### Da fare A
Come si traduce in inglese la frase "In altre parole, il nostro è un sistema economico che perde ricchezza a vantaggio di altri." del testo sull'Italia e l'Euro?

Guarda caso, questo è ciò che è avvenuto all’Italia negli anni dell’Euro (anche se il deterioramento era iniziato prima): un paese strutturalmente trasformatore ed esportatore, quindi con un surplus commerciale durato mezzo secolo è diventato un paese con un deficit commerciale ed anche con un deficit finanziario di importo parecchio superiore a questo sulle voci che riguardano gli investimenti diretti esteri in attività produttive, gli investimenti di portafoglio in azioni ed obbligazioni e quelli effettuati dalle istituzioni finanziarie e monetarie (banche, ecc.). In altre parole, il nostro è un sistema economico che perde ricchezza a vantaggio di altri. E l’Euro ci impedisce di effettuare quelle svalutazioni competitive della moneta che, pur essendo uno strumento sleale, che non risolve le cause profonde della nostra scarsa competitività e che ha una efficacia limitata nel tempo, abbiamo usato per decenni per rilanciare il nostro export abbassando i suoi prezzi.
Questi problemi oggi li condividiamo con gli altri paesi mediterranei dell’area dell’Euro, ma anche con la Francia, mentre non abbiamo più il piacere della compagnia della Gran Bretagna, rimasta fuori dall’Euro e nei guai per motivi in buona parte differenti. L’altra idea che l’aggravarsi della crisi europea sta dimostrando errata, coltivata più dalle classi dirigenti politiche ed economiche europee che dalle opinioni pubbliche, è che da questa situazione si possa uscire grazie agli espedienti tecnici possibili sulla base dell’attuale assetto dei poteri europei, sia in senso politico che economico e finanziario.

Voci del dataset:
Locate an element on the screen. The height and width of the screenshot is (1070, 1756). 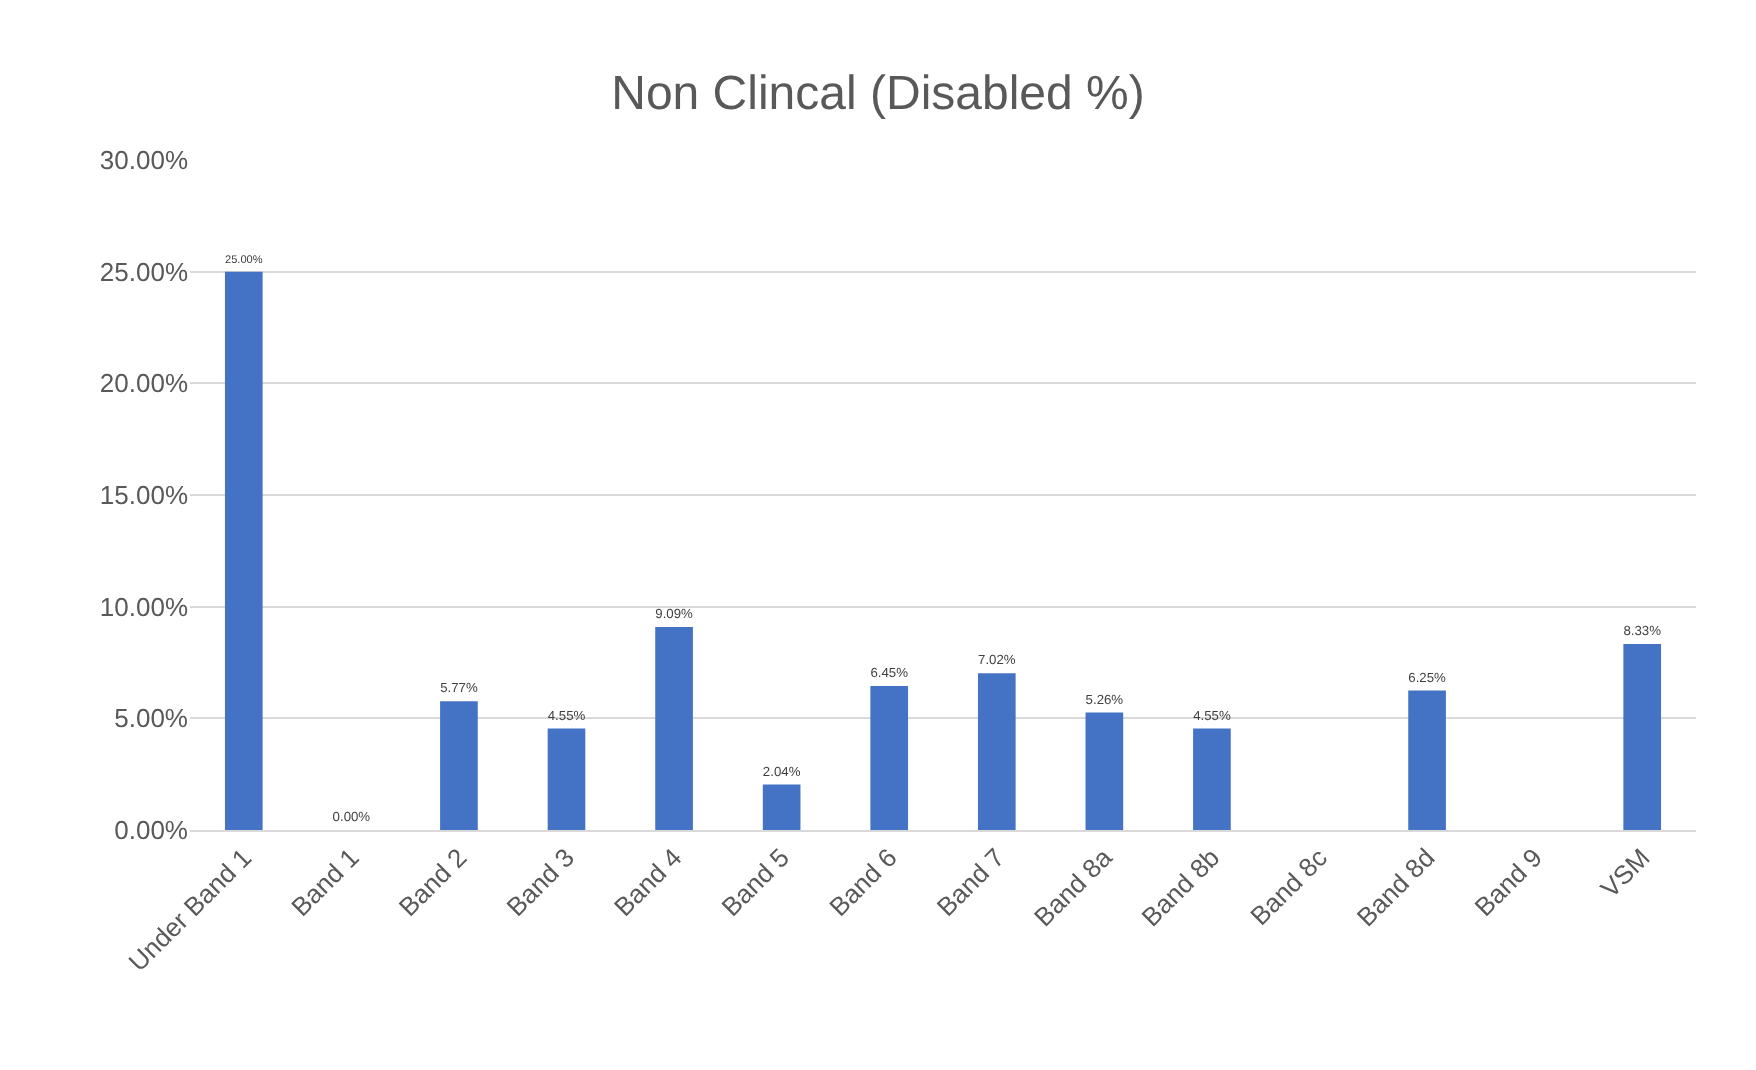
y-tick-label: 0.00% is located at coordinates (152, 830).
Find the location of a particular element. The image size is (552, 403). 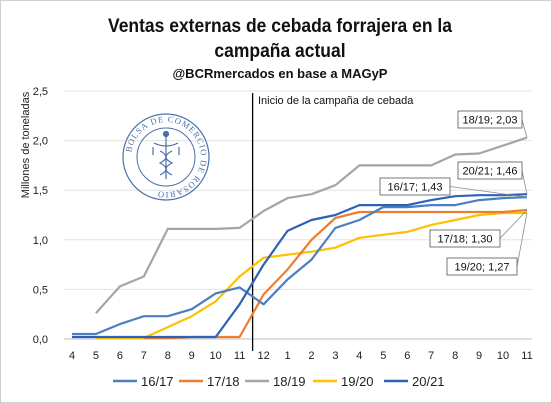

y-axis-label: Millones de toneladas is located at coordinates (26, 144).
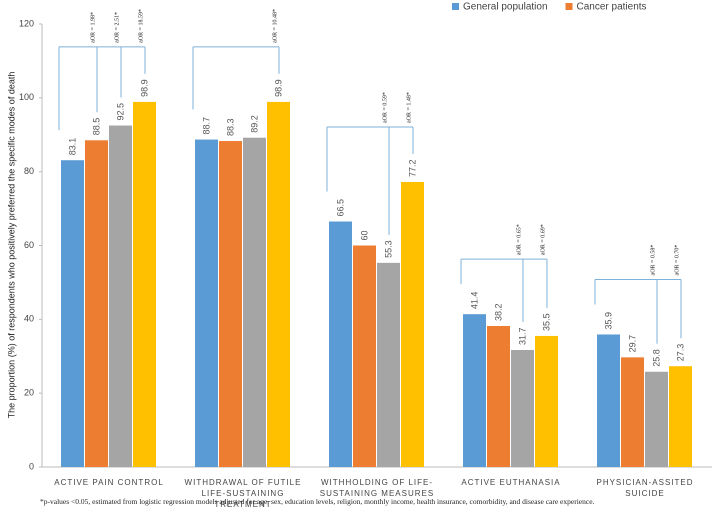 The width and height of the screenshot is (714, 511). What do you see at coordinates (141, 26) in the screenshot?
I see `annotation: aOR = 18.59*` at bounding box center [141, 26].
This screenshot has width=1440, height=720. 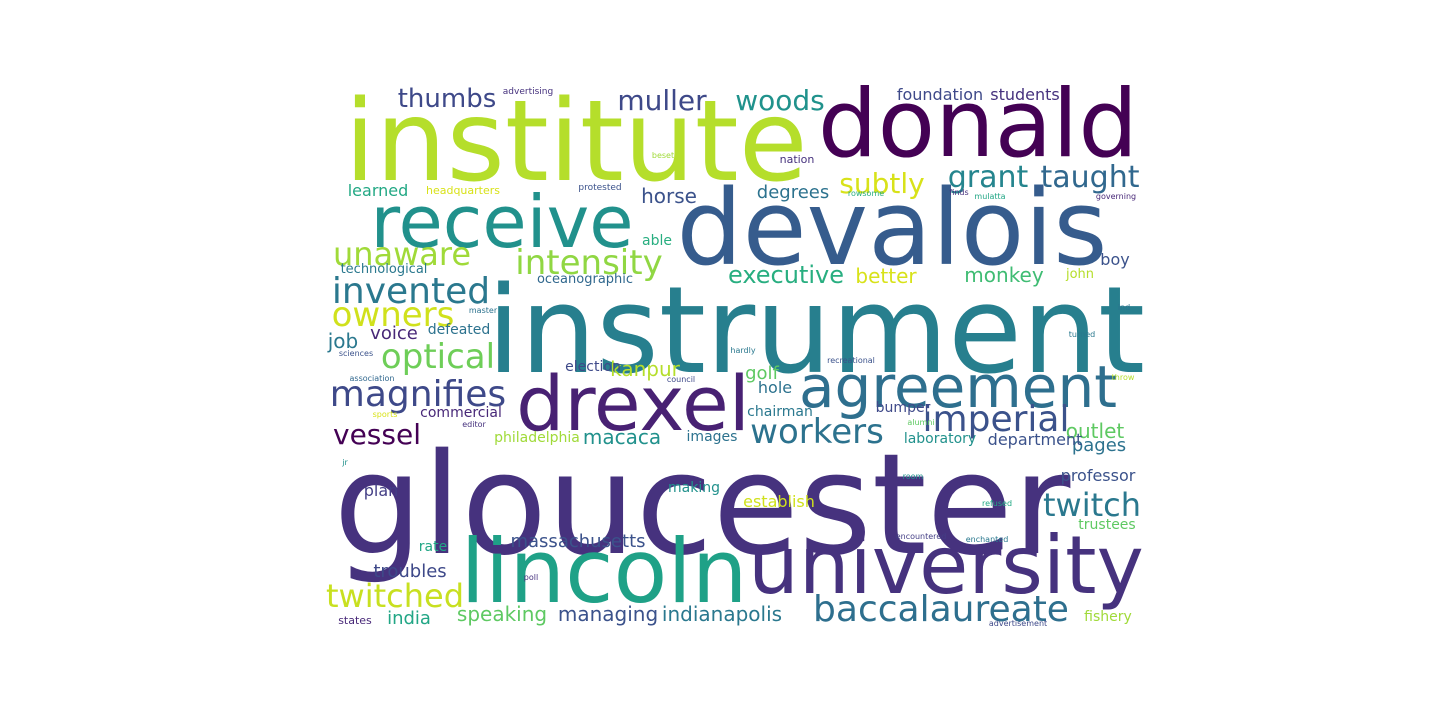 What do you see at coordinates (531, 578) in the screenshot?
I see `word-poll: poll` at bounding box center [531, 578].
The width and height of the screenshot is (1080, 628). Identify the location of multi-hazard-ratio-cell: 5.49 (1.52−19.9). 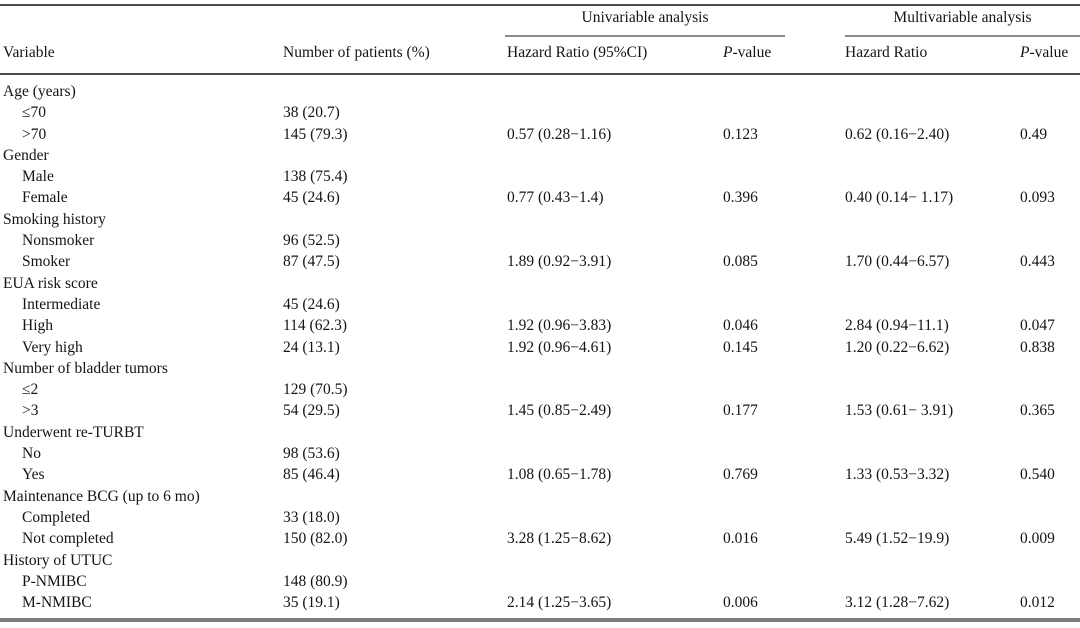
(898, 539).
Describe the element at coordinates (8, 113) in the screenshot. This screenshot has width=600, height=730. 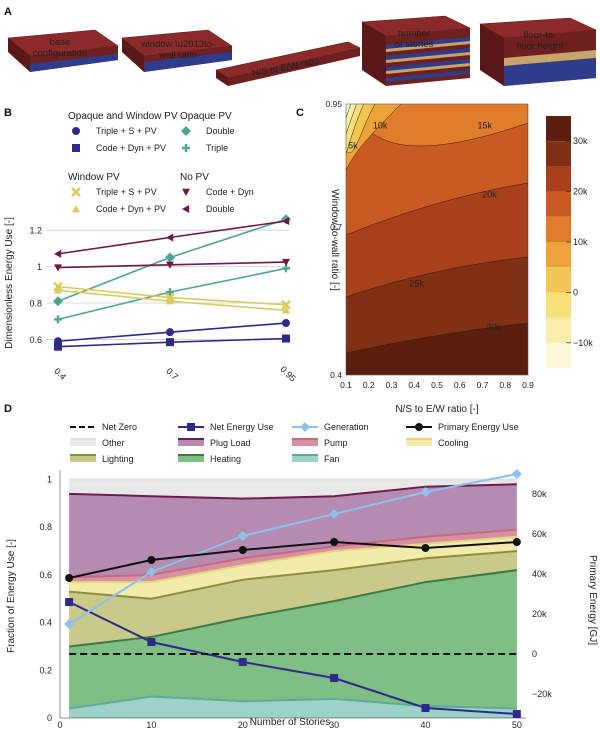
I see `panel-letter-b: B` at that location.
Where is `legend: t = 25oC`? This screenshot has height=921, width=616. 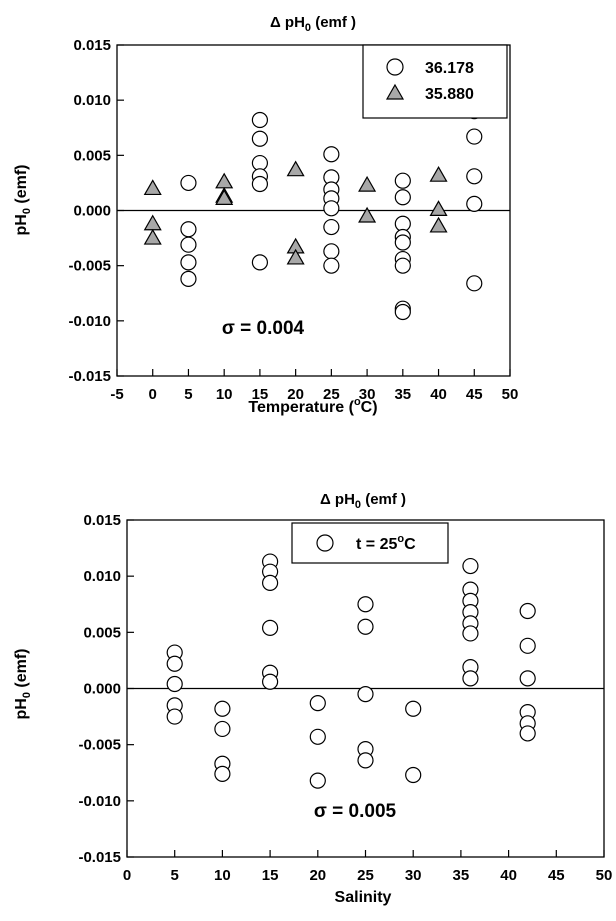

### Da fare B
Riscrivi come tabella Markdown, con le colonne "N." e "Contenuto", le righe dell'elenco a partire da quella che contiene "The width and height of the screenshot is (1080, 628)." e proseguendo fino alla fine dell'elenco, tralasciando le righe vuote. Lascia fuori le immagini.

### Risposta A
In other words, ours is an economic system that loses wealth to the advantage of others.

### Risposta B
| N. | Contenuto |
|---|---|
| 1 | The width and height of the screenshot is (1080, 628). Identify the location of multi-hazard-ratio-cell: 5.49 (1.52−19.9).  |
| 2 | (898, 539). |
| 3 | Describe the element at coordinates (8, 113) in the screenshot. This screenshot has width=600, height=730.  |
| 4 | I see `panel-letter-b: B` at that location. |
| 5 | Where is `legend: t = 25oC`? This screenshot has height=921, width=616.  |